South East Asian Kommunity 2024. Edited by CT Lim and Paolo Herras. Philippines : Komiket Inc., 2024. ISBN 978-621-8244-48-1. https://www.komiket.com/products/south-east-asian-kommunity-2024
South East Asian Kommunity 2024 is an anthology featuring creators from Vietnam, Myanmar, Thailand, Singapore, Indonesia, Malaysia, and the Philippines, edited by CT Lim from Singapore and Paolo Herras of Komiket Philippines. Personally, I am a huge fan of short stories and anthologies. This particular collection, one of the backbones of the Philippine International Comics Festival 2024, offers something for everyone, but to me one of the recurring themes is of confinement and escape.

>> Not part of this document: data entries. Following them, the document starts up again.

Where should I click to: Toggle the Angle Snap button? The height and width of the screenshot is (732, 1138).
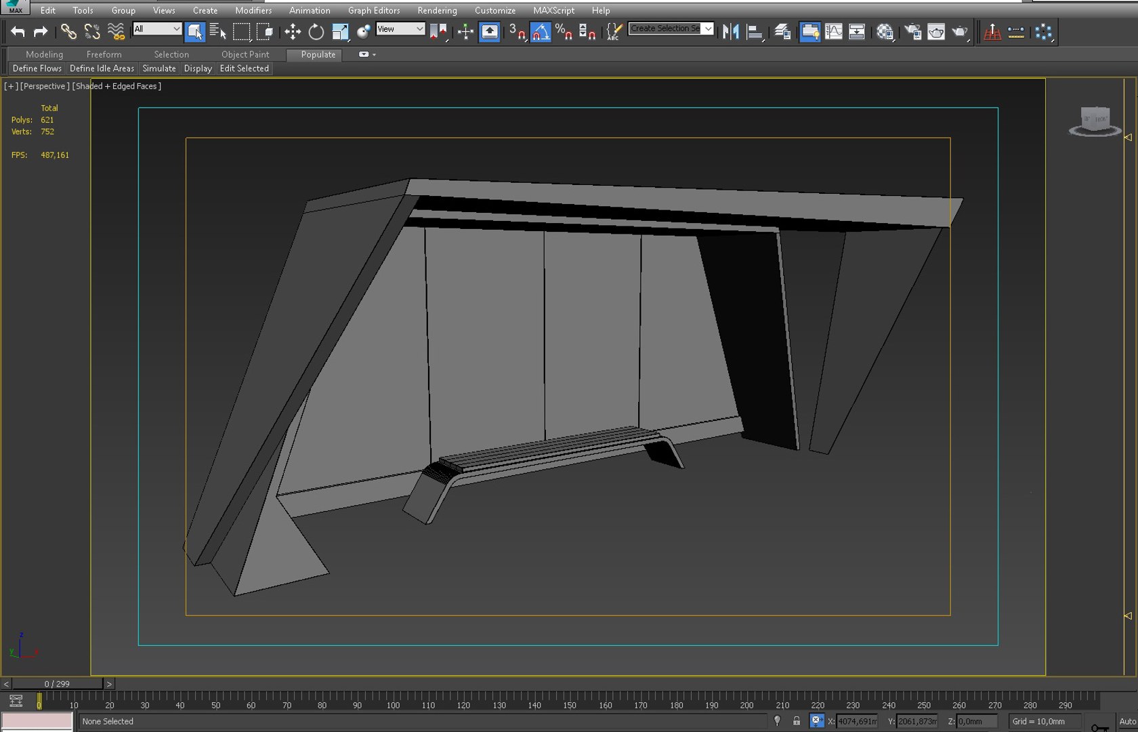click(541, 32)
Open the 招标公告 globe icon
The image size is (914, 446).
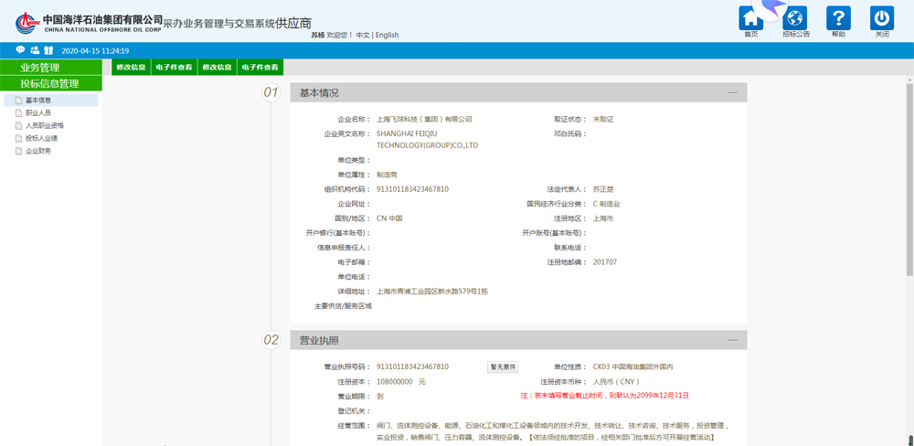(795, 18)
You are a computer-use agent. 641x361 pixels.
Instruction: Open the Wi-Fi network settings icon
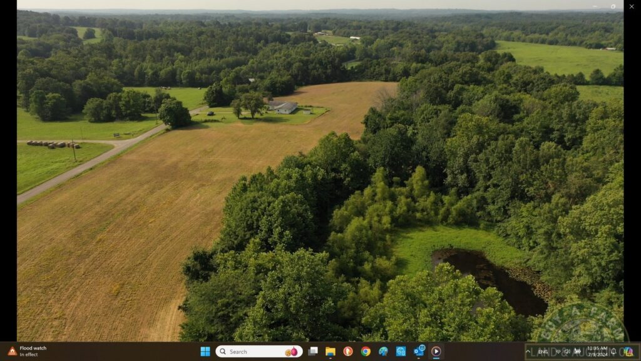[558, 352]
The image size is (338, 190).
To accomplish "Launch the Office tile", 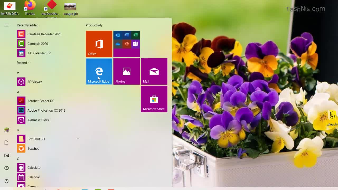I will (99, 44).
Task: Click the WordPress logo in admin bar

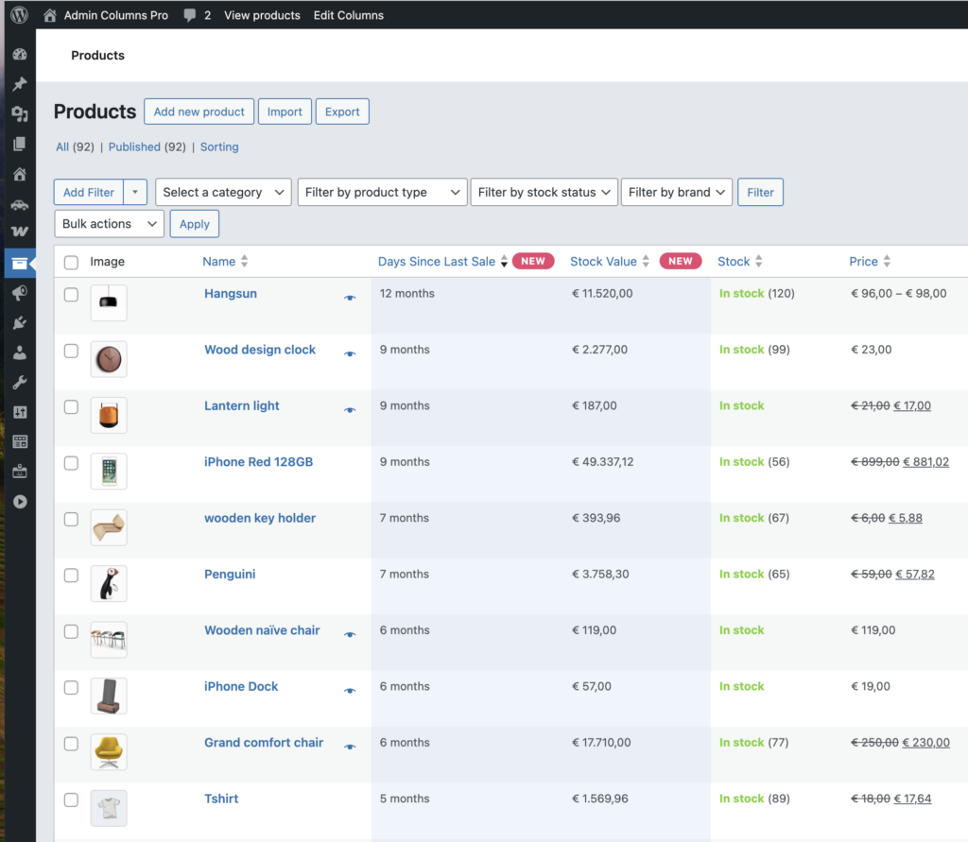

Ping Sanisan (Thailand) kicks off the book with "Before the Curtain Calls," a sublime meditation on what life is like in South East Asia, while drawing the reader in with the use of color. Sanisan explores a fundamental theme of being Southeast Asian -- the perpetuation of your role in your family and in society, simply because of the circumstances into which you are born. It revolves around a dream sequence and is rendered in striking colors, most notably red. Nicely in contrast is “The After” by Erica Eng (Singapore), a black-and-white sci-fi short story set in the future, depicting the mundanity of life for everyday people. Eng’s story showcases that even as societies evolve and progress, people are always looking for something else to do, and perhaps something more.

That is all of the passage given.